• _Task prompt_: Reproduce the entries below word for word, from the line containing "Edit the tRAS value 22" through the end of the entries, and leave the pictures out of your answer.

** START OF Data extract **

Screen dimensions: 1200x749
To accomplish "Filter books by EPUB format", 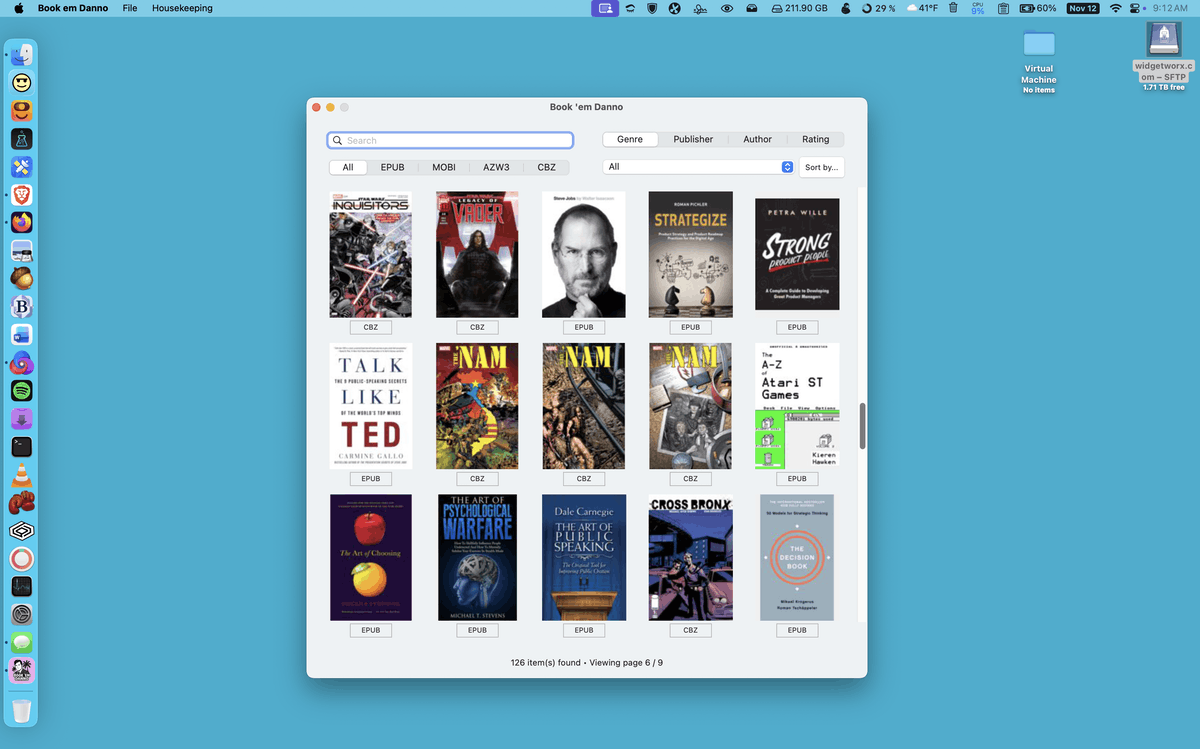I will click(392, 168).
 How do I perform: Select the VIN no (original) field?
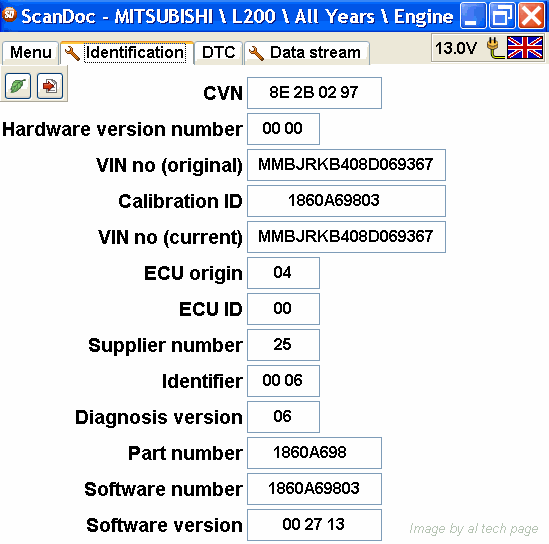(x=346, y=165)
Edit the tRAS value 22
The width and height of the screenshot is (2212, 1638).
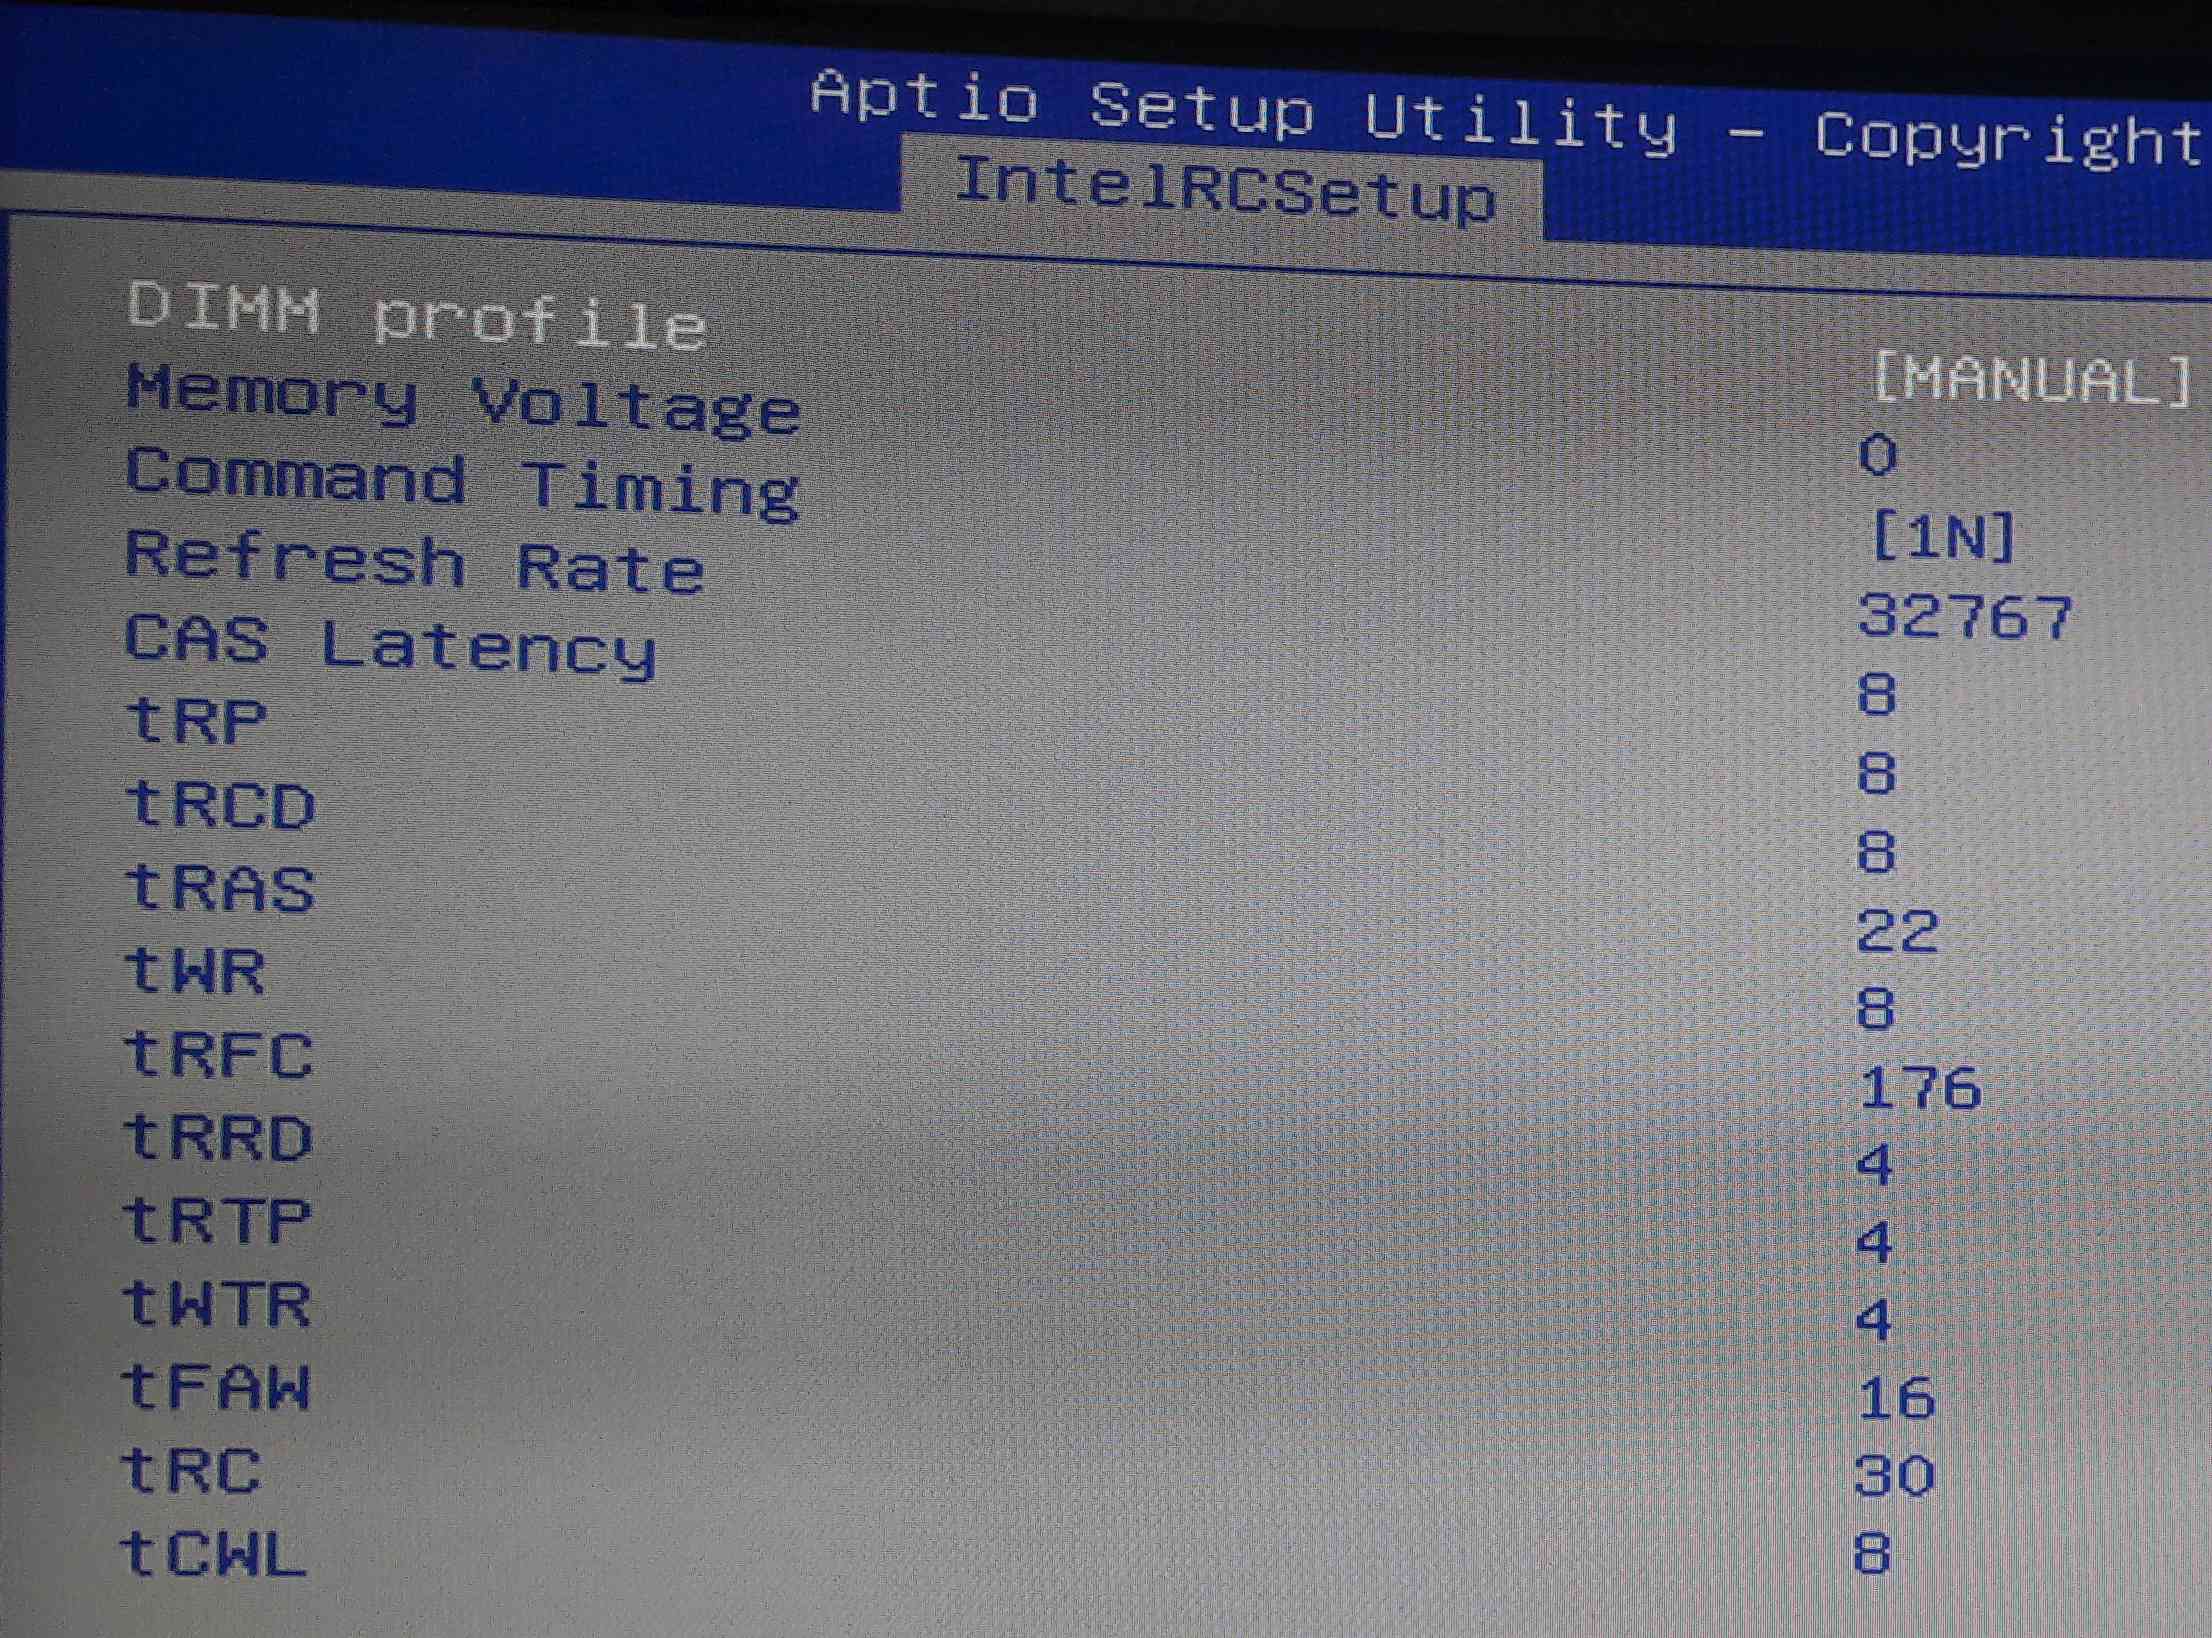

** END OF Data extract **

• _Full output_:
Edit the tRAS value 22
The width and height of the screenshot is (2212, 1638).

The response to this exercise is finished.